• WORKING DATA

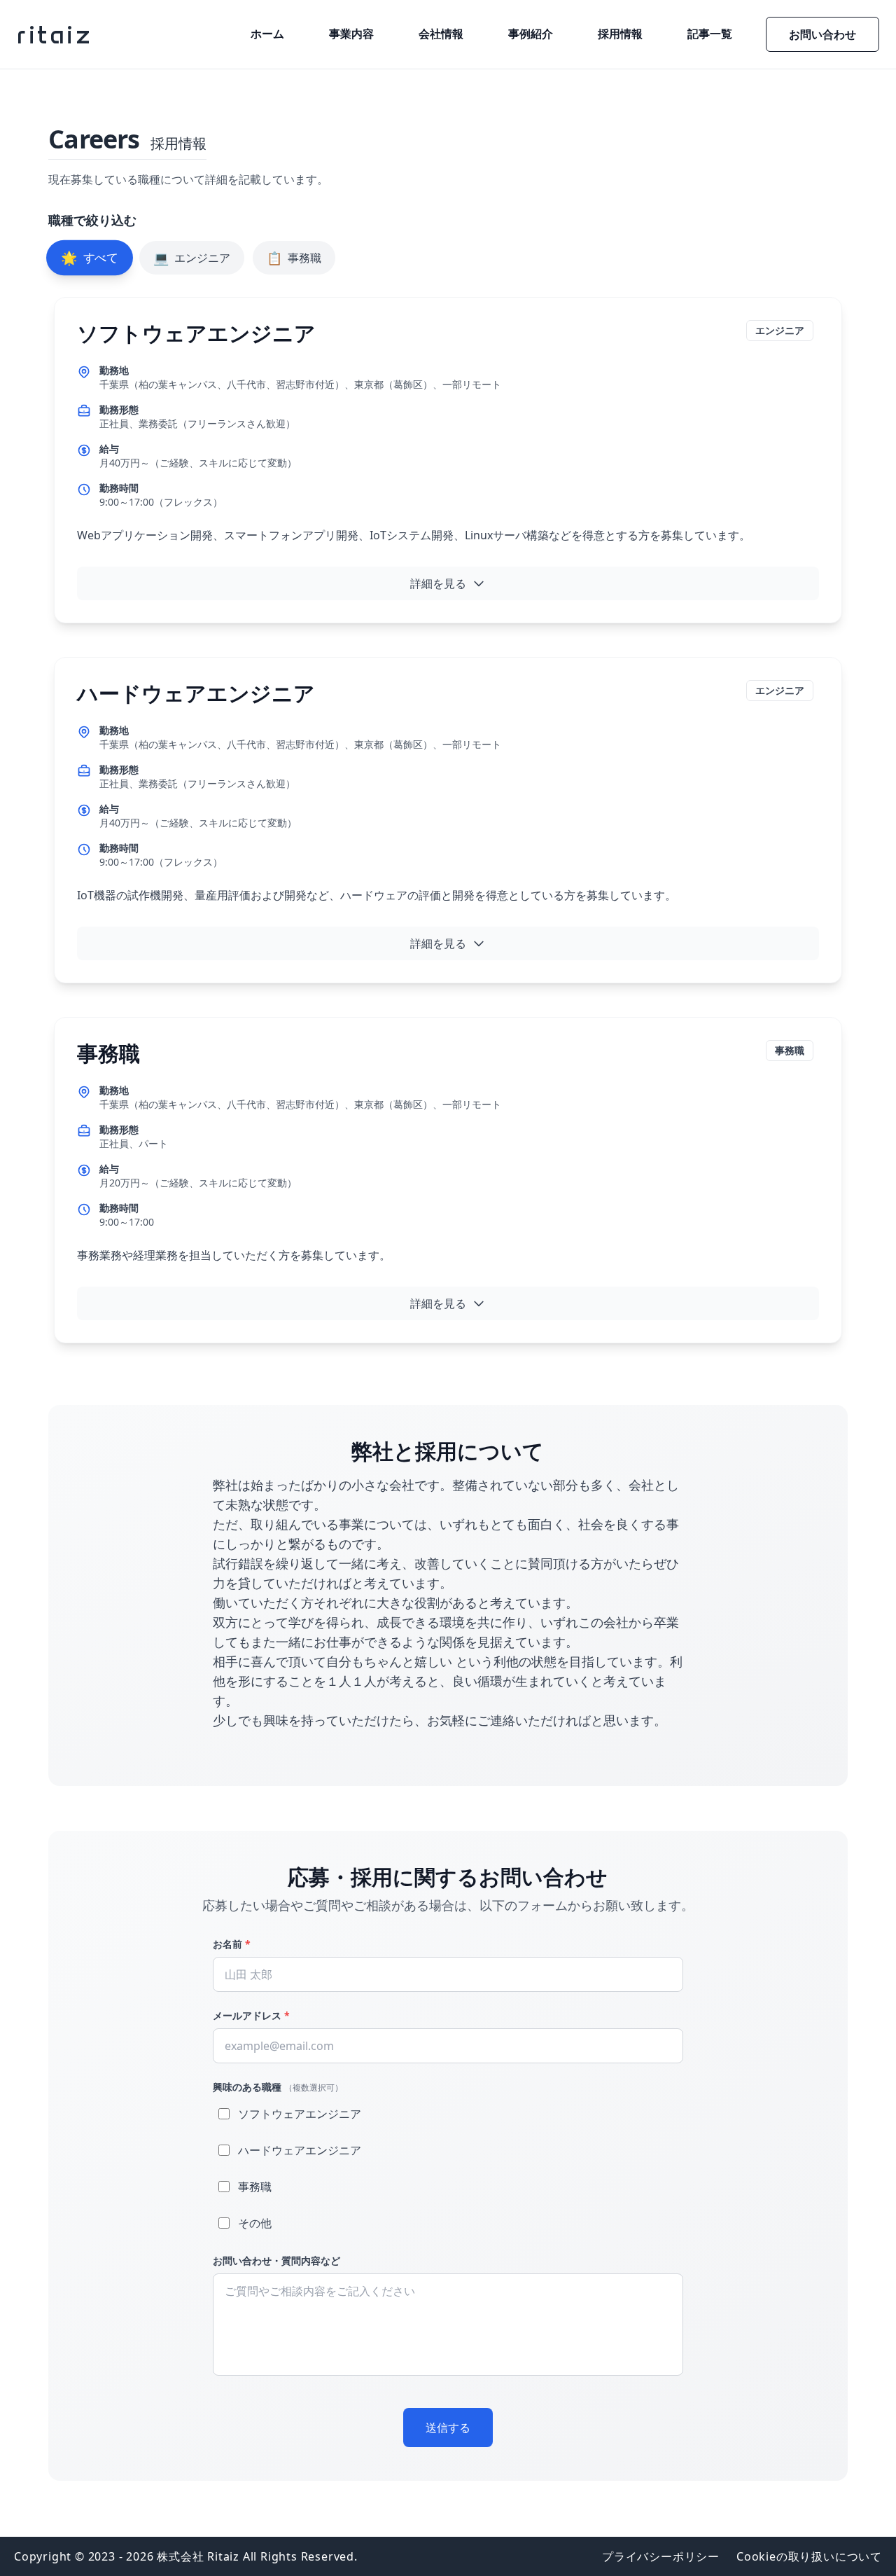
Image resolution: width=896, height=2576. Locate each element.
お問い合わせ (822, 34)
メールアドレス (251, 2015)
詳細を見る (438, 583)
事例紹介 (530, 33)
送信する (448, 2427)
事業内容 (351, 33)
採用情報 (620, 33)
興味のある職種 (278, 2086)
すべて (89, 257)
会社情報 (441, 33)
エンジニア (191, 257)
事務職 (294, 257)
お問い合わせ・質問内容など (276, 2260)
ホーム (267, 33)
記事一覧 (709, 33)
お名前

• DIRECTIONS FOR THIS TASK
Copy out all the data above exactly, pictures excluded.

• RESPONSE TO THIS EXERCISE
Image resolution: width=896, height=2576. Locate each element.
お問い合わせ (822, 34)
メールアドレス (251, 2015)
詳細を見る (438, 583)
事例紹介 (530, 33)
送信する (448, 2427)
事業内容 (351, 33)
採用情報 (620, 33)
興味のある職種 (278, 2086)
すべて (89, 257)
会社情報 (441, 33)
エンジニア (191, 257)
事務職 (294, 257)
お問い合わせ・質問内容など (276, 2260)
ホーム (267, 33)
記事一覧 (709, 33)
お名前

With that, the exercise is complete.